Warum aber klappt es nicht mit dem Eindämmen der Scooter-Seuche? „Den Städten fehlt ein scharfes rechtliches Schwert, um vorzugehen“, erklärt Stefan Majer. Das habe der damalige Bundesverkehrsminister Andreas Scheuer (CSU) ignoriert, als er die E-Scooter 2019 zuließ. Selbst heutige Möglichkeiten, den Verleihfirmen Vorgaben zu machen, hätten sich die Städte erst mühevoll vor Gericht erkämpfen müssen.

„Die Frankfurter Koalition und der grüne Verkehrsdezernent haben hier seit über einem Jahr nichts erreicht“, kritisiert Frank Nagel, der verkehrspolitische Sprecher der CDU-Fraktion im Römer. Der bisherige Weg, das Gebaren der bis zu sechs Roller-Firmen über Sondernutzungserlaubnisse und freiwillige Selbstkontrolle in den Griff zu bekommen, funktioniere nicht. Stattdessen schlägt die CDU vor, das Problem mit einer limitierten Zulassung von Anbietern in den Griff zu bekommen. Die aktuell mindestens 10 000 Leih-E-Scooter in der Stadt seien einfach zu viele, findet Frank Nagel. In Paris, London und Leipzig habe es solche Ausschreibungen schon gegeben.

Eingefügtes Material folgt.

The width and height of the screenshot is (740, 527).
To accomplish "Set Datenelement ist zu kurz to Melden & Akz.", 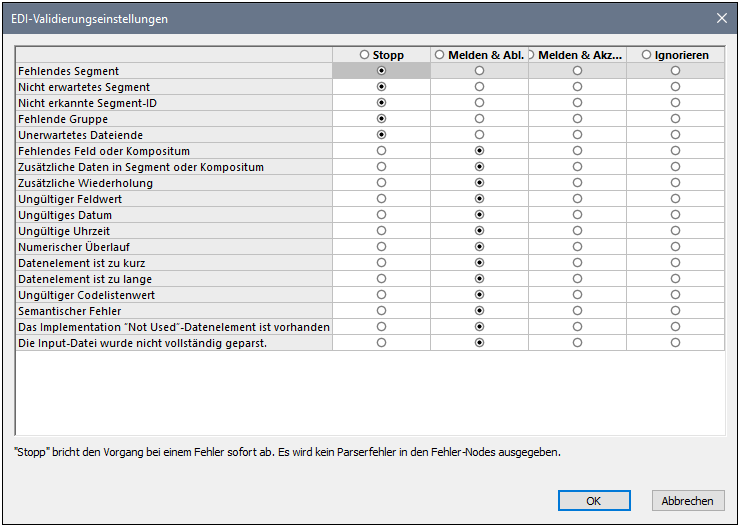I will click(577, 263).
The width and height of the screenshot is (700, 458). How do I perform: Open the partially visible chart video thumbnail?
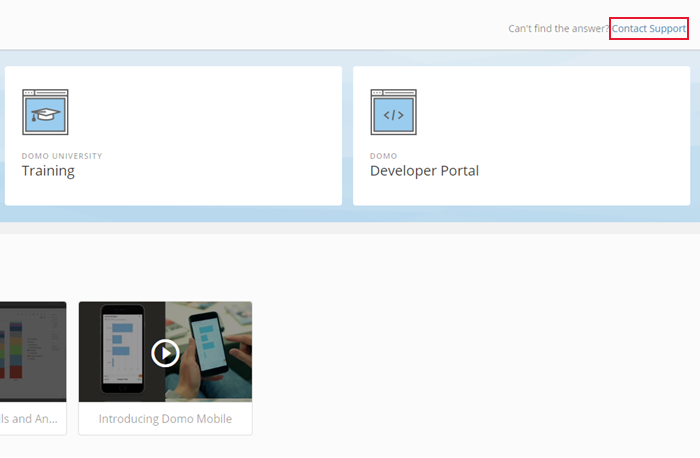coord(32,351)
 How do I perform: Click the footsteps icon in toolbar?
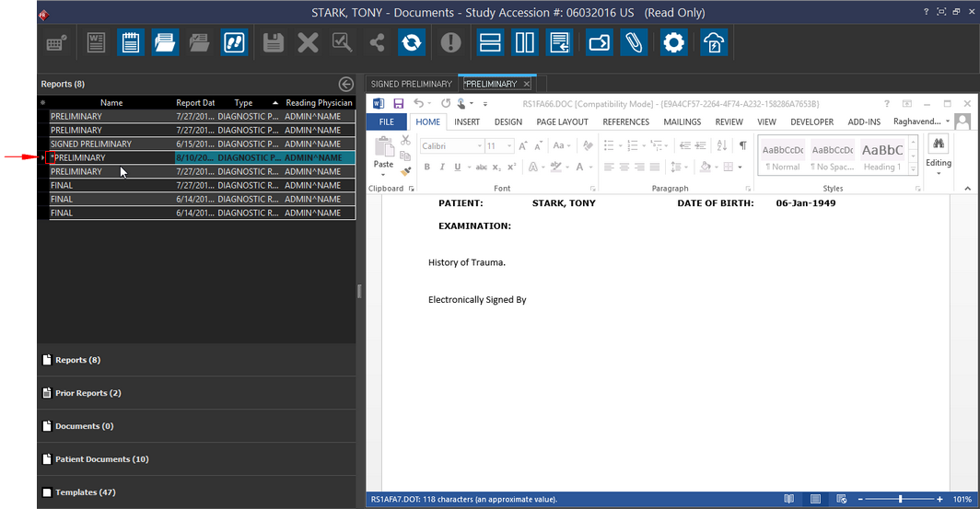[234, 43]
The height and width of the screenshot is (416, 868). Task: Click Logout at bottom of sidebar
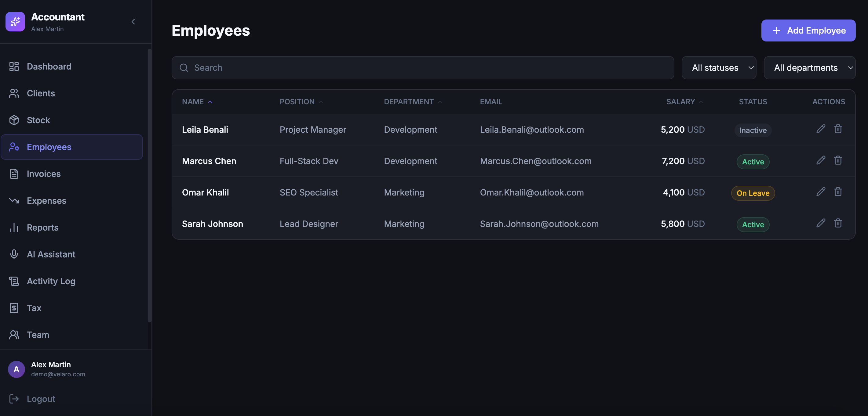pyautogui.click(x=41, y=399)
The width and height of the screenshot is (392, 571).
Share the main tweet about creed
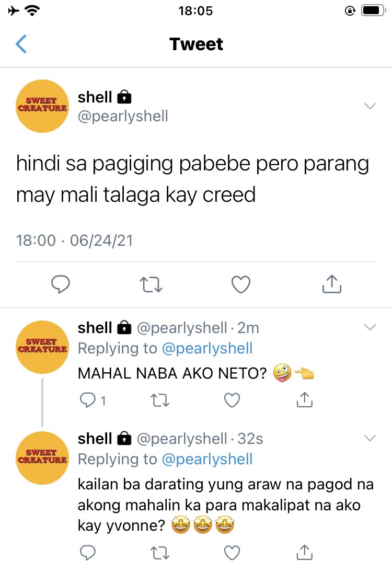[x=331, y=284]
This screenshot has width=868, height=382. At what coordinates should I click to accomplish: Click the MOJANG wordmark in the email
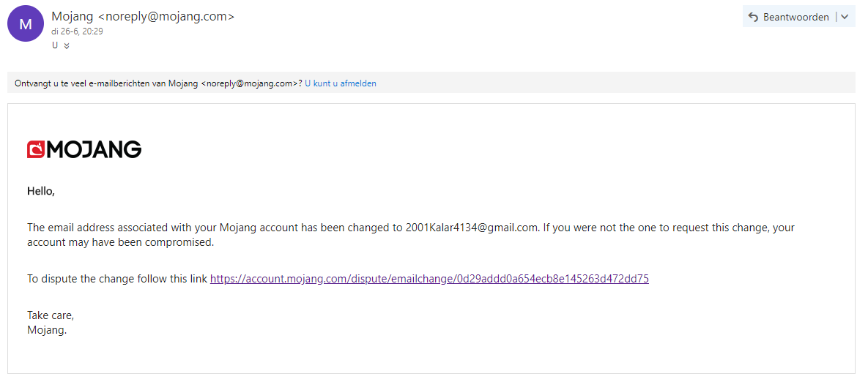pyautogui.click(x=94, y=149)
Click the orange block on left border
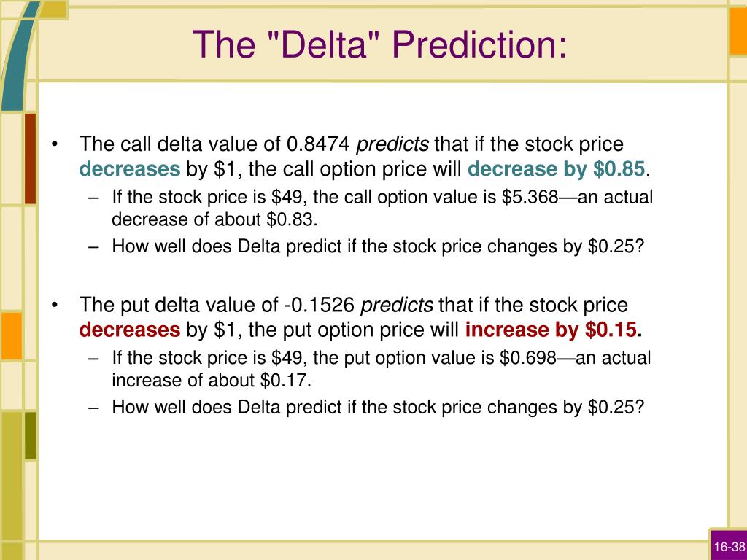747x560 pixels. tap(12, 335)
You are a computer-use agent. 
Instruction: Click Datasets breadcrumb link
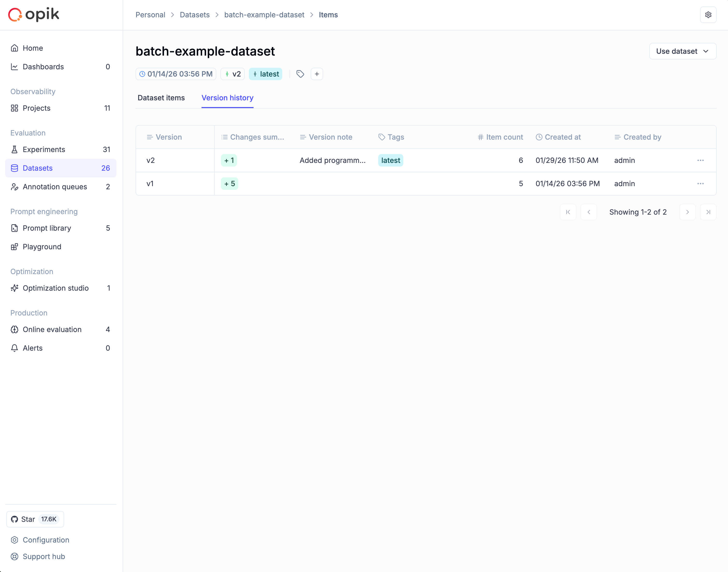click(x=194, y=15)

Pläne für ein solches Verfahren hat man im Verkehrsdezernat schon lange in der Schublade. Der Dezernent hatte aber zunächst den Weg über feste Stellplätze und Vorgabe einer Sondernutzung eingeschlagen, da er sich davon eine schnellere Besserung der Lage erhofft.

Doch nur ein einziger Anbieter arbeitet bisher konstruktiv mit und fordert von Nutzern wenigstens ein Foto vom korrekt geparkten Roller. Ein anderer Anbieter, Bird aus Miami, hat sich mangels Erfolg gerade aus dem deutschen Markt zurückgezogen. Mit Bird, heißt es aus dem Dezernat hinter vorgehaltener Hand, sei es am schlimmsten gewesen. Angesichts des Ärgers reagiert Majer inzwischen vor allem enttäuscht: „Es gibt nicht nur Rüpel, sondern die E-Scooter sind wichtig, weil viele normale Nutzer sie für die Nahmobilität nutzen.“

Auf Dauer aber scheint man sich auch im Römer die jetzige Lage nicht mehr anschauen zu wollen. Dezernent Majer kündigt jetzt an: „Wir werden in den nächsten Monaten vorstellen, wie die Stadt vorgehen wird.“ Das Problem: Auch die Ausschreibung könnte womöglich nicht das Allheilmittel sein. In Paris nämlich hat sich die Lage nicht verbessert. Die französische Hauptstadt denkt jetzt darüber nach, den E-Scooter-Verleih einfach zu verbieten.